Some of our very important boat software does that and the overall user feedback is that quality hugely improved. (that said, it was not very liked before that change…)
The fact that the device doesn’t have (any?) rate limiting or identify and report excessive activity is a serious design flaw. The fact that their app is total trash is unsurprising but disappointing.
I think there are multiple bugs here. For one the logic in the pump receiving the Bluetooth signal, should also be checking the battery level and should start beeping like hell if the battery voltage drop below a certain level.
“, in hindsight, the better course might have been to just go into a safe mode and alert the user with an alarm.”
Umm no. the better course absolutely is to not use a non safety-critical rated system in a role that requires its participation to keep someone alive. Putting that functionality on an Iphone.. or any consumer level device was the wrong call and should have resulted in massive punitive lawsuits against the company, their creditors, and investors, not just a recall.
From the Apple website:
“Not a medical device. iPhone is not a medical device and should not be used as a substitute for professional medical judgment. It is not designed or intended for use in the diagnosis of disease or other conditions, or in the cure, mitigation, treatment, or prevention of any condition or disease.”
“High-consequence activities. This device is not intended for use where the failure of the device could lead to death, personal injury, or severe environmental damage.”
Use the right tool for the job, especially when selling medical devices.
I agree with you as far as control goes. And there should be a low battery beeper someplace on the thing. But as far as displaying things goes, unless the display is necessary, who cares what it is displayed on? I am not a lover of iphoens and I am dunious of android, but if all you are doing is watching the thing work, and that is not part of it’s operation, who cares. However, this may be an unintended consequence of that, in that something that is not necessary can take out the battery and stop necessary function. Also, it is odd that outside of rate limiting, there was no auto cut off of non necessary things when the battery starts to reach a low point. The folks in Apollo 13 would have all been dead if they only had one big ON/OFF switch and could not cut systems they did not need. Smart phones ought to have something like that built in. That last 10% of the battery is reserved for the phone and gps.

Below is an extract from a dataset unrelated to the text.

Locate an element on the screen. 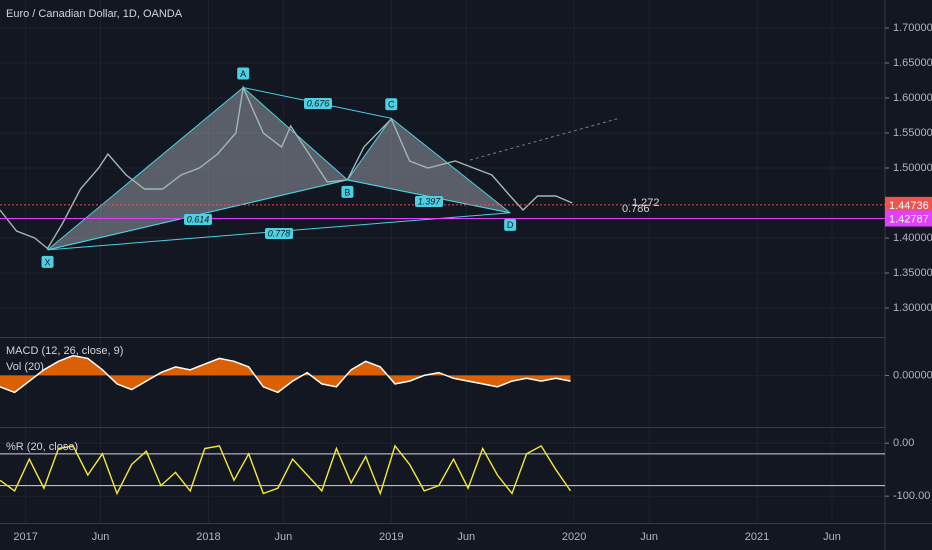  y-tick-label: 1.50000 is located at coordinates (912, 168).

The problem here is that the original design ‘concept’ is fundamentally flawed. The phone should be no more than a data recieving device for the pump, and provide alerts etc as needed. The PUMP itself should be the controller and do all the heavy lifting of manging insulin delivery.
Phone batteries go flat, get turned off, dropped in water etc etc…having that device as a critical control for a medical device is just madness. The device is undoubtely cheaper to produce without having the extra microcontroller overhead, that was possibly being the main driver on the design descions in this case.
Glad my wife has another brand pump … where her phone is information screen, alarm and bolus calculator only.
Context: I’ve been working on some broadly similar things and have attended talks by the original design team, but have no financial interest in this product.
The phone component is basically what you said it should be. The whole system is supposed to be a closed loop controller, but in diabetes, you have delays in the system (I want to say that it is on the order of an hour) — plus unpredictable humans — that make simple versions of control theory difficult. The phone is a pretty good interface to do things like enter in things like “i’m about to exercise” or “i’m about to have a meal” which need to be communicated to the controller. That, plus data transfer to a web portal and visualization, is it. i.e. no direct control of the insulin pump. The problem seems to be that the phone was waking the controller up too often. It’s supposed to be every half hour, but this is more like however long it takes the app to crash.
Is it encrypted? Or anyone can connect?